Not Applicable.
Not Applicable.
The present invention relates to reconstructing and paving roads. More specifically, the present invention is a cold in-place recycling (CIR) method for designing an asphalt emulsion mix and building a road.
Traditionally, when roads are rehabilitated, material is milled and removed. Then, hot mix is brought to the construction site and placed on the milled area. One disadvantage with such a process is that it is time consuming because it requires two operations. In one operation, the road is milled up, and the material is removed. Then, in the second operation, the hot mix asphalt is transported to the site and placed on the milled pavement. Another disadvantage with such a process is that the milled material is often not reused.
More recently, roads that are in fair or poor condition have been replaced or rehabilitated using cold in-place recycling (CIR) of the bituminous material that makes up the road. However, these CIR processes lack thorough designs and thus have consistency problems, such as inconsistency in emulsion content. Many times they do not provide the desired performance.
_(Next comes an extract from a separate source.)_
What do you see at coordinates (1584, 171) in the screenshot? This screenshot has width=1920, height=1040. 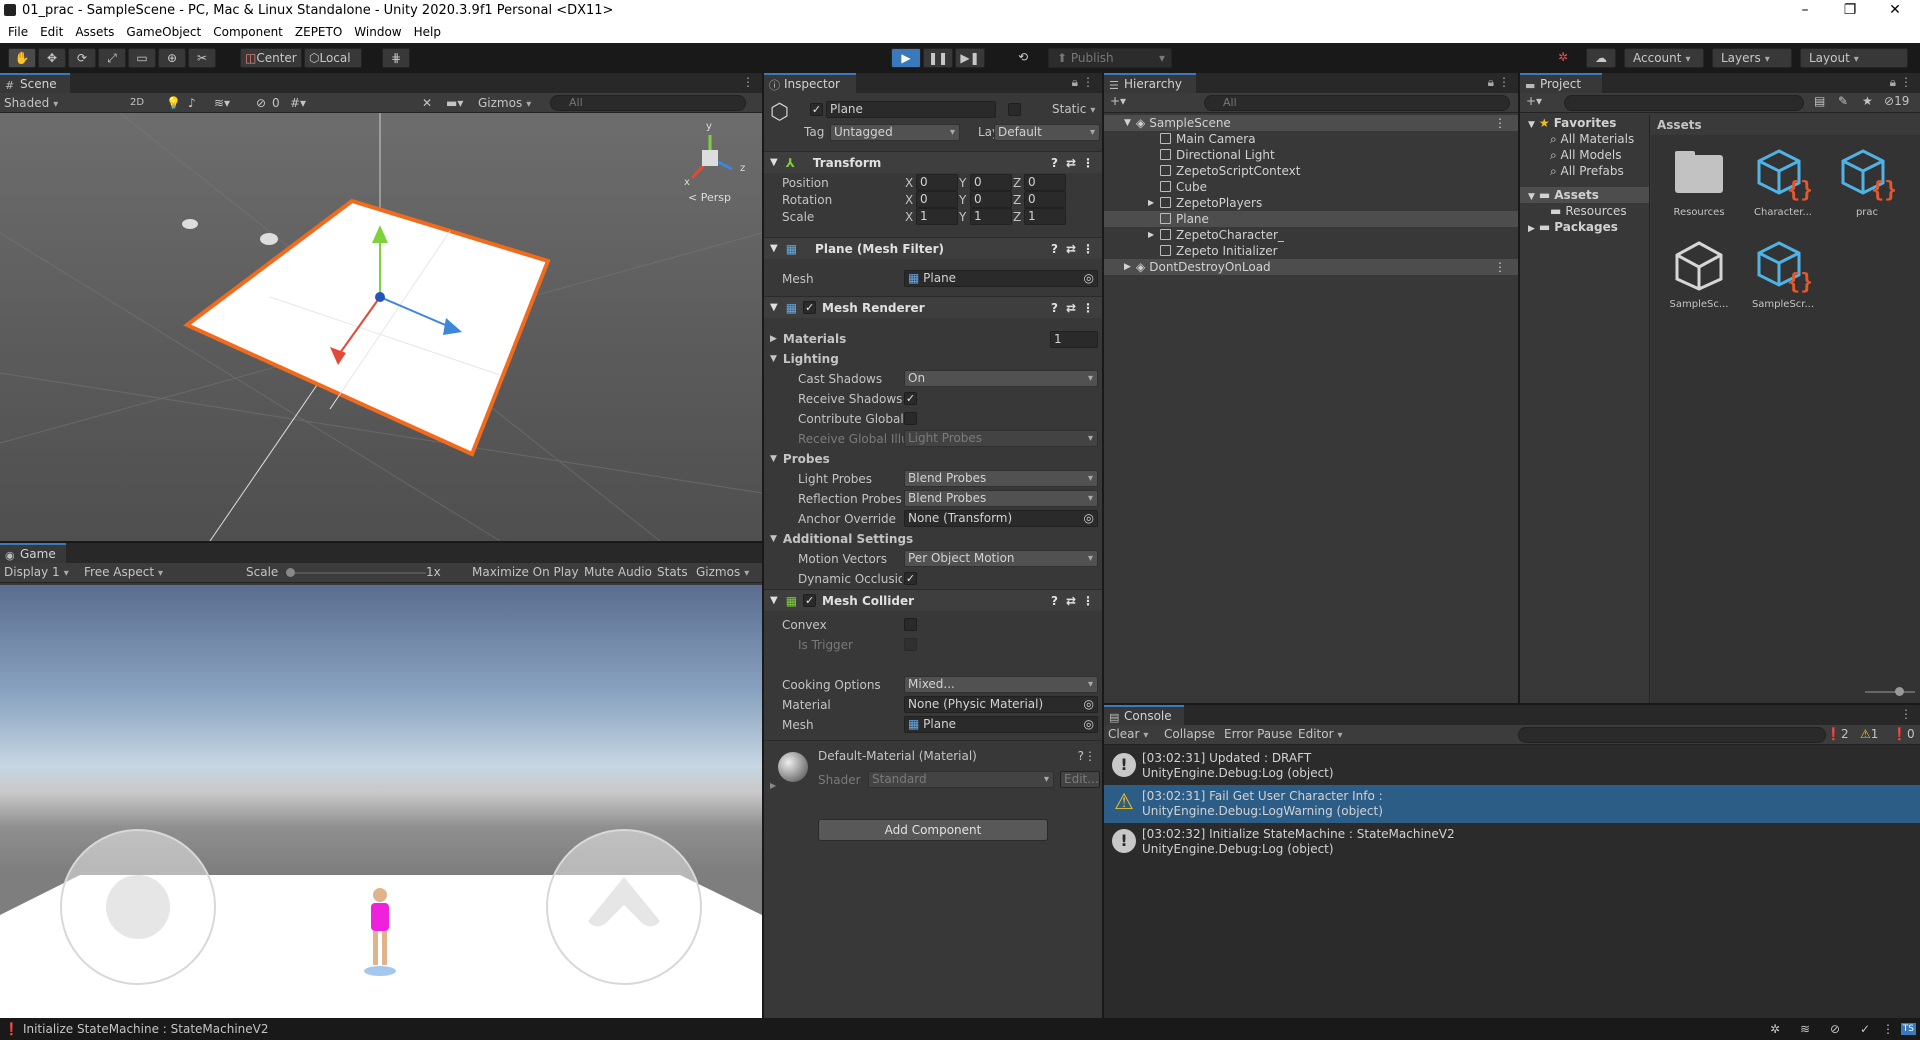 I see `favorite-search-item: ⌕ All Prefabs` at bounding box center [1584, 171].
Still further, roads made with conventional CIR processes are unreliable, and many times this leads to raveling, pot holes, rutting, disintegration problems, and cracks.
In order to overcome these disadvantages, a process that provides better road performance while using recycled materials is needed.
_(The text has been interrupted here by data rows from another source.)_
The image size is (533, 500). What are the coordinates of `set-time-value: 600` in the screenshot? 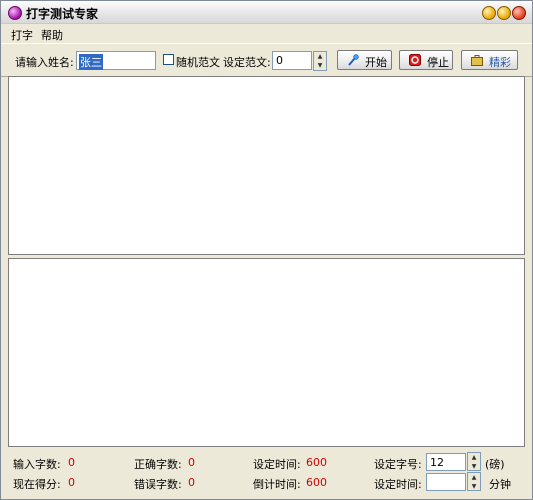 It's located at (316, 462).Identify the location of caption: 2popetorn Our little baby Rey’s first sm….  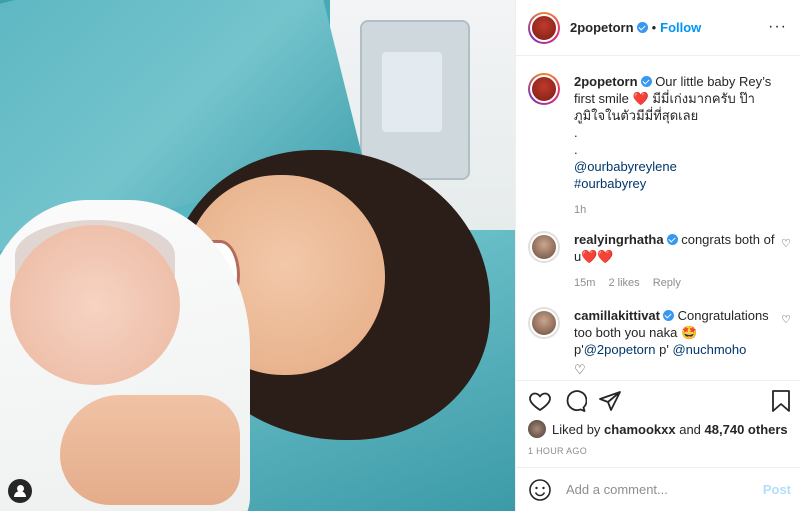
(659, 146).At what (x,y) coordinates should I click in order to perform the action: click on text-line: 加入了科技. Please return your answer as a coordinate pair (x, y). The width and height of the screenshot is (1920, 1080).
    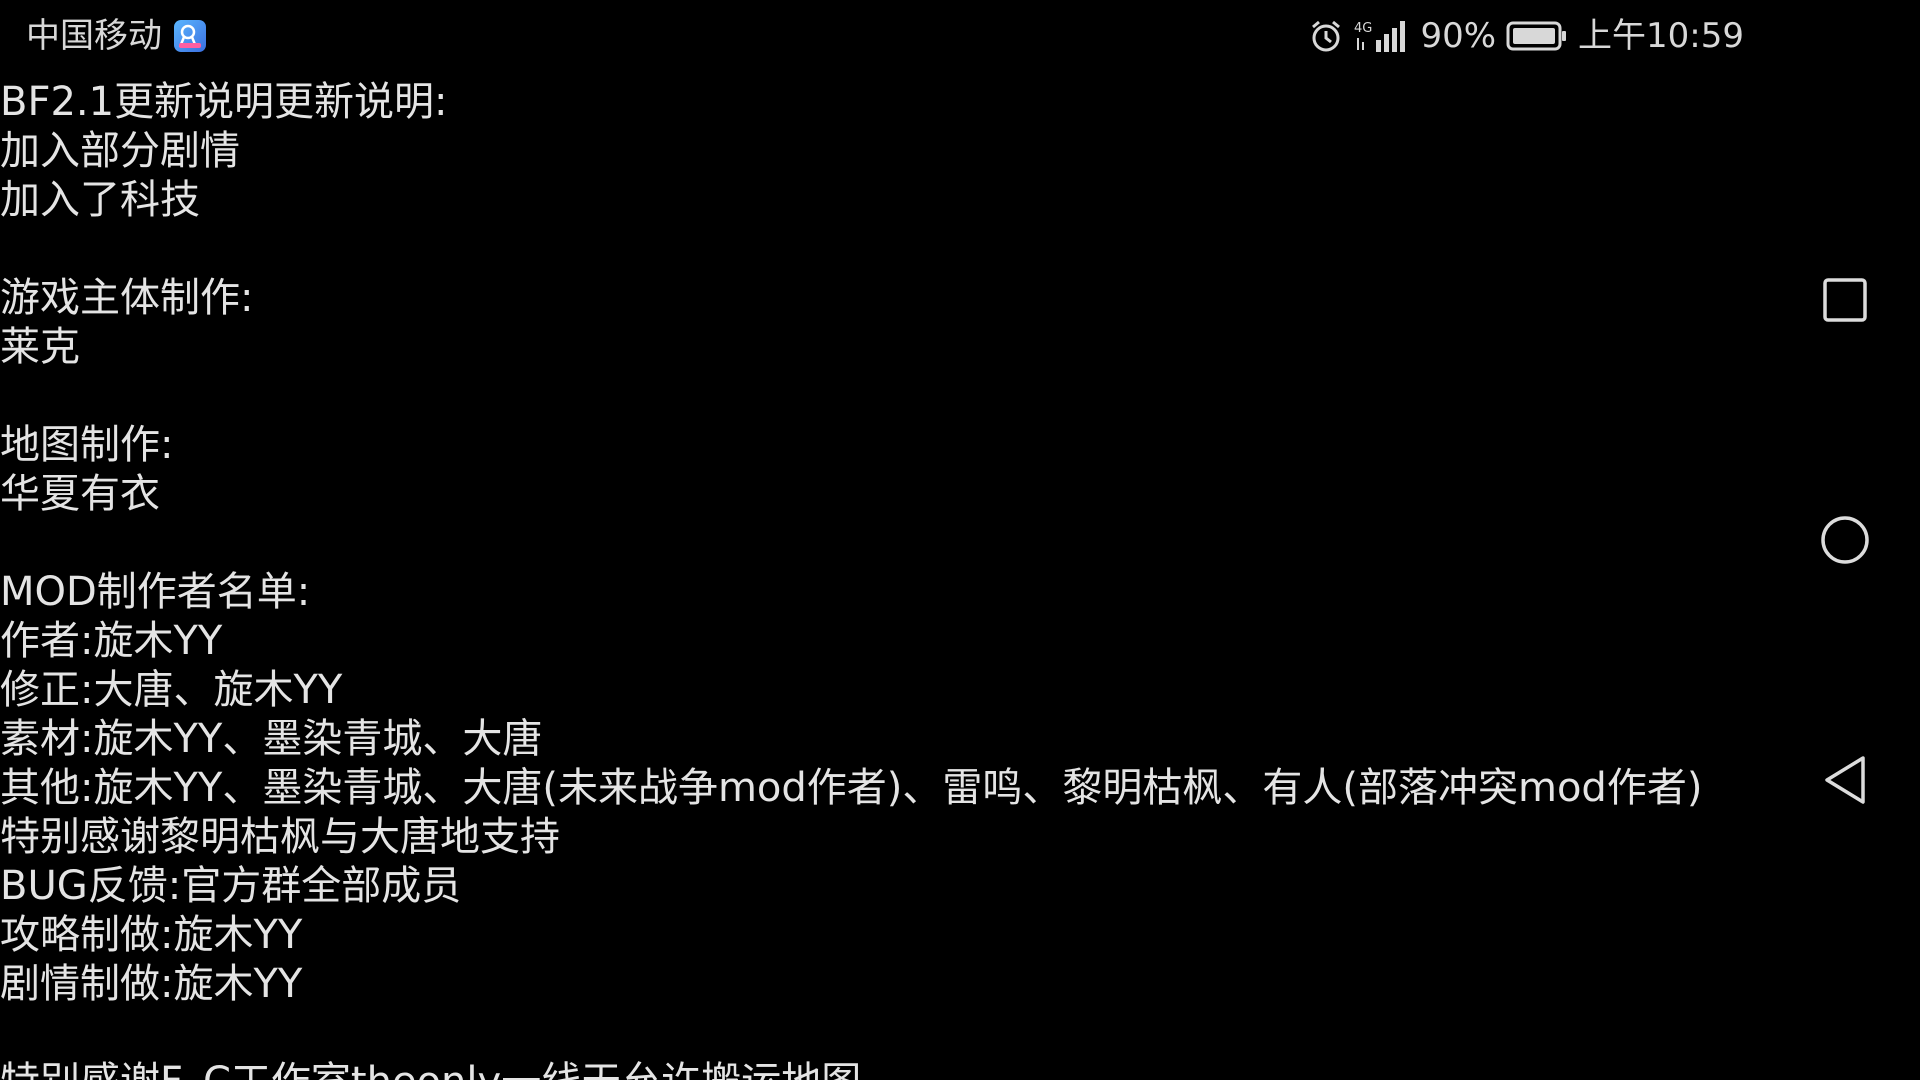
    Looking at the image, I should click on (100, 200).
It is an object of the present invention to provide a cold in-place recycling method that has improved performance and more consistency so that severely distressed pavement can be rehabilitated.
According to the present invention, the foregoing and other objects are achieved by a method of reconstructing a road. This method includes taking representative cores of the road, analyzing the cores, crushing the cores, selecting a solvent-free emulsion based on climate history, mixing the emulsion and reclaimed asphalt pavement particles (RAP) to form an asphalt emulsion mix, and testing the asphalt emulsion mix for performance using a raveling test, a thermal cracking prediction test by indirect tensile testing, a moisture susceptibility test incorporating vacuum saturation, and a dry Marshall stability test. It also includes designing a CIR layer based on this test data. It further includes grinding off a layer of the existing asphalt leaving at least about an inch of pavement, adding an emulsion to the reclaimed asphalt pavement particles, applying the designed cold in-place recycled layer to the road, and compacting it.
Additional objects, advantages, and novel features of the invention will be set forth in the description that follows and in part will become apparent to those skilled in the art upon examination of the following, or may be learned by practice of the invention.